WORK REQUIRED →
Your answer should be each line of the entries that contains the word "header", copied in full.

DATA →
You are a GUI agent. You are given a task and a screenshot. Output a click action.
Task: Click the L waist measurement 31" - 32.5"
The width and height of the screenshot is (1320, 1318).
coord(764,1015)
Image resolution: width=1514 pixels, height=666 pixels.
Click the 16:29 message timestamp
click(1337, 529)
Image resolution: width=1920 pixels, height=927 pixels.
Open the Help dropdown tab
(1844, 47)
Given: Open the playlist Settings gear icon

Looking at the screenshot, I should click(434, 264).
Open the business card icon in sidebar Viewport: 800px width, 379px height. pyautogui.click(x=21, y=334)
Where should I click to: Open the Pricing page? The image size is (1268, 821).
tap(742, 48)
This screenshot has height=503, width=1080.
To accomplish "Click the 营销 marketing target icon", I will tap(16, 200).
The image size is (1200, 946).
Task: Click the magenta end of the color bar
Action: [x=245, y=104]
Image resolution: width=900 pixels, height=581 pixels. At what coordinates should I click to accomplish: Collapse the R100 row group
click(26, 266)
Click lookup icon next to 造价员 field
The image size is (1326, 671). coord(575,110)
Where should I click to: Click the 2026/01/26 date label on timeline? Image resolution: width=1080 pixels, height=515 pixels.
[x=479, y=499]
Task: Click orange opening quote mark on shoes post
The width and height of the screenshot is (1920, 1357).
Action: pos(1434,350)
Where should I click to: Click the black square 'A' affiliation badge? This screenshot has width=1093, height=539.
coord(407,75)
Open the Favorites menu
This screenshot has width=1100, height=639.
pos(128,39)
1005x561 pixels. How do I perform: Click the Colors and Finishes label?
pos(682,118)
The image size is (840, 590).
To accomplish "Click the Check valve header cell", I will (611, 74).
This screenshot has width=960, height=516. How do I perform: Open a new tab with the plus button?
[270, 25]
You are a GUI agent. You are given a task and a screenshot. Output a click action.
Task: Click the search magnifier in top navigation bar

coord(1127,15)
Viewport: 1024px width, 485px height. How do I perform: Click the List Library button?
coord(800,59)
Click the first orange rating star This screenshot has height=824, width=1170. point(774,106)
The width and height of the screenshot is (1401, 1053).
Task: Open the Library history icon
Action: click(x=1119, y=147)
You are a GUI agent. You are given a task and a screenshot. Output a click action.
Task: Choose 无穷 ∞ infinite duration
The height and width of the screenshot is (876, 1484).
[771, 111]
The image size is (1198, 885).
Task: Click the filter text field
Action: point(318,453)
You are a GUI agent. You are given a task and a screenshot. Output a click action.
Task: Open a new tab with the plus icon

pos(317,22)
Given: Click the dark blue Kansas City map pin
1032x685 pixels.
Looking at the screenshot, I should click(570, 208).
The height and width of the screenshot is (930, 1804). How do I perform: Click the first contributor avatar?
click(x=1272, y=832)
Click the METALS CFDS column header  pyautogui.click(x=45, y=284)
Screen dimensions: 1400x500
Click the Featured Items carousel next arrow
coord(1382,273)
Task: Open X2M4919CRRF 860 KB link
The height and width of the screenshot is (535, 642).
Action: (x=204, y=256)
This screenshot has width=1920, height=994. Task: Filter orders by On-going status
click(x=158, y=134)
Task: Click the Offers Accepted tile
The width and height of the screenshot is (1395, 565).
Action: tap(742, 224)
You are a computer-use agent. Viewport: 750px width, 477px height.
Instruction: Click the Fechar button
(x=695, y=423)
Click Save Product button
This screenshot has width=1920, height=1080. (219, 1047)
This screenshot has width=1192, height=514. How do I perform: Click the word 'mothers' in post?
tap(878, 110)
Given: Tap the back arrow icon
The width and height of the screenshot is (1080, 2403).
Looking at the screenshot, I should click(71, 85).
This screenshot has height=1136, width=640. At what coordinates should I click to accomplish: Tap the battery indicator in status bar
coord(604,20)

EXERCISE ANSWER →
To accomplish "Click the Check valve header cell", I will (611, 74).
Click the METALS CFDS column header  pyautogui.click(x=45, y=284)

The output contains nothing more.